Along with that, she thought of how finance could be an important catalyst in developing a strong and thriving private sector which could help provide revenue for the public sector through taxes.

After she finalized her work in Kosovo, she joined the IFC as an Associate Investment Officer. It was good timing for her as it was the same time the IFC was setting up shop in Africa.

Her working station was the IFC headquarters in Washington, DC, before transferring to positions in Nigeria, Senegal, and South Africa. She joined the IFC at the time it was seeking people with diverse perspectives to increase its impact in Sub-Saharan Africa.

Her time with IFC gave her experience to understand different things and became more knowledgeable and was able to help increase investment in Africa. She believed in herself and when she felt ready, she took up a new challenge. Using the skills she gained, she then started her leadership journey at the TDB (former PTA) bank.

“Twenty years in banking and finance has taught me that access to finance is only one factor involved in business and even personal success. Leadership agility and resilience are also key. The ability to re-frame perspectives and see opportunities where others see challenges, is another crucial skill to develop,” Ms Catherine says.

She joined the management team in 2013 as a Principal Investment Officer for Strategic Business Initiatives.

It was followed up by double promotion to the Director of Project and Infrastructure Finance (PIF), as well as the Regional Director. She was covering 12 countries (the East African Community, the Horn of Africa, and North and Central Africa).

At the TDB, she was the youngest and first female executive who built a high performing, high integrity, and empowered team.
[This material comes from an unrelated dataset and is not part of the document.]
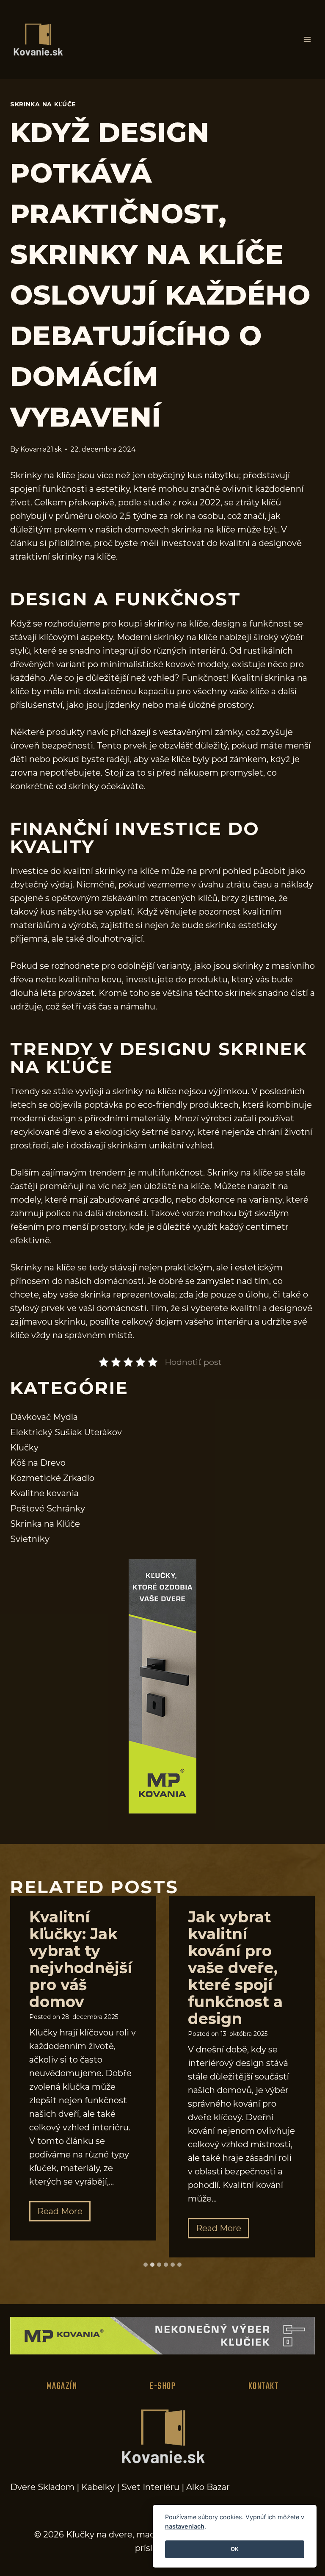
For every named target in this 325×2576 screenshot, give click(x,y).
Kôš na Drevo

In just her first year, PIF syndications grew from zero to 70 percent. She is also the first woman chair in her clan’s history.

It did not end there. In her fourth year, PIF achieved 70 percent revenue growth, and 40 percent portfolio growth year on year. This success was through her ability to bring out the best in the teams she managed and her experience

As it is with other women working in a male-dominated field, it came with a lot of challenges. She also experienced gender, age, and racially based prejudice.

“In the early days, I wanted to be viewed as an investment professional instead of a young African woman, and I adopted a Western male wardrobe: dark pantsuits, starched shirts, simple pearls for jewellery, and practical shoes. I also learned how to compartmentalize my feelings, so I could focus only on the task at hand,” Ms Catherine says.

Commenting about her leadership, she says over the years, she came to realize that leadership was not only about being able to deliver, but also to inspire others in what they think and feel. In realizing this, she was able to create a more conducive working environment at all levels and it gave a sense of recognition among individuals.

Her determination has gone beyond the walls of her career and using the experience from different phases of her journey, she established NCL which is a boutique advisory firm that focuses on re-framing leadership perspectives.

She serves as a strategic advisor to leaders at the C-suite and board levels, both in the public and private sectors. She also does individual and team coaching through customized leadership solutions.

She serves as a board member of several local and regional organizations.